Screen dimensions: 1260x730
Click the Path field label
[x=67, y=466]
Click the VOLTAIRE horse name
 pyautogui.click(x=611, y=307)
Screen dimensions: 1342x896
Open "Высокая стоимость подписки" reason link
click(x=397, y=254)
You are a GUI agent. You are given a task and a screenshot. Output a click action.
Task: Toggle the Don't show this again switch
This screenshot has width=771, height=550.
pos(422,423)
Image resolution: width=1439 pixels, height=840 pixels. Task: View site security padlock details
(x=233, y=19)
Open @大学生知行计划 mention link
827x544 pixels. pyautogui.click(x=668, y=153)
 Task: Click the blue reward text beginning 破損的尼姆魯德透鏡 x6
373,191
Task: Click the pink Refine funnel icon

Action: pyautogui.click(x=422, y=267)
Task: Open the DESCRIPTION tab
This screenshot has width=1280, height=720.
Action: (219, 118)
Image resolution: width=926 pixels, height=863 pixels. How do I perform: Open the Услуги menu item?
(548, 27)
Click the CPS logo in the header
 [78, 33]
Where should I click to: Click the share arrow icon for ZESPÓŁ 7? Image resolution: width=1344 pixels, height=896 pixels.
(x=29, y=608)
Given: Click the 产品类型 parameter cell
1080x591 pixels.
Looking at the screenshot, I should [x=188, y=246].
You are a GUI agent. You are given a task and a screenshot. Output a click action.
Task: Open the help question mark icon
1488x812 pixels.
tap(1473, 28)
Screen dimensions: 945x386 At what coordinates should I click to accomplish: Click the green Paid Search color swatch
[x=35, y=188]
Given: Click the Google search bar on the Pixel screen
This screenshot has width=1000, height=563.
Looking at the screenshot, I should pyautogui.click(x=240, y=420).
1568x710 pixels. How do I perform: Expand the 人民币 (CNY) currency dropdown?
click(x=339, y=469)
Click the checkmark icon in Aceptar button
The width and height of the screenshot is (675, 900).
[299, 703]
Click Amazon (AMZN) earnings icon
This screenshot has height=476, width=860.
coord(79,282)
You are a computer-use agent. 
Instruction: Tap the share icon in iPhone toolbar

· · · ·

The task requires that all the material be restated word for word.

Screen dimensions: 1260x730
Click the Path field label
[x=67, y=466]
Click the VOLTAIRE horse name
 pyautogui.click(x=611, y=307)
Screen dimensions: 1342x896
Open "Высокая стоимость подписки" reason link
click(x=397, y=254)
You are a GUI agent. You are given a task and a screenshot. Output a click action.
Task: Toggle the Don't show this again switch
This screenshot has width=771, height=550.
pos(422,423)
Image resolution: width=1439 pixels, height=840 pixels. Task: View site security padlock details
(x=233, y=19)
Open @大学生知行计划 mention link
827x544 pixels. pyautogui.click(x=668, y=153)
 Task: Click the blue reward text beginning 破損的尼姆魯德透鏡 x6
373,191
Task: Click the pink Refine funnel icon

Action: pyautogui.click(x=422, y=267)
Task: Open the DESCRIPTION tab
This screenshot has width=1280, height=720.
Action: (219, 118)
Image resolution: width=926 pixels, height=863 pixels. How do I perform: Open the Услуги menu item?
(548, 27)
Click the CPS logo in the header
 [78, 33]
Where should I click to: Click the share arrow icon for ZESPÓŁ 7? Image resolution: width=1344 pixels, height=896 pixels.
(x=29, y=608)
Given: Click the 产品类型 parameter cell
1080x591 pixels.
Looking at the screenshot, I should [x=188, y=246].
You are a GUI agent. You are given a task and a screenshot. Output a click action.
Task: Open the help question mark icon
1488x812 pixels.
tap(1473, 28)
Screen dimensions: 945x386 At what coordinates should I click to accomplish: Click the green Paid Search color swatch
[x=35, y=188]
Given: Click the Google search bar on the Pixel screen
This screenshot has width=1000, height=563.
Looking at the screenshot, I should pyautogui.click(x=240, y=420).
1568x710 pixels. How do I perform: Expand the 人民币 (CNY) currency dropdown?
click(x=339, y=469)
Click the checkmark icon in Aceptar button
The width and height of the screenshot is (675, 900).
[299, 703]
Click Amazon (AMZN) earnings icon
This screenshot has height=476, width=860.
coord(79,282)
You are a computer-use agent. 
Instruction: Tap the share icon in iPhone toolbar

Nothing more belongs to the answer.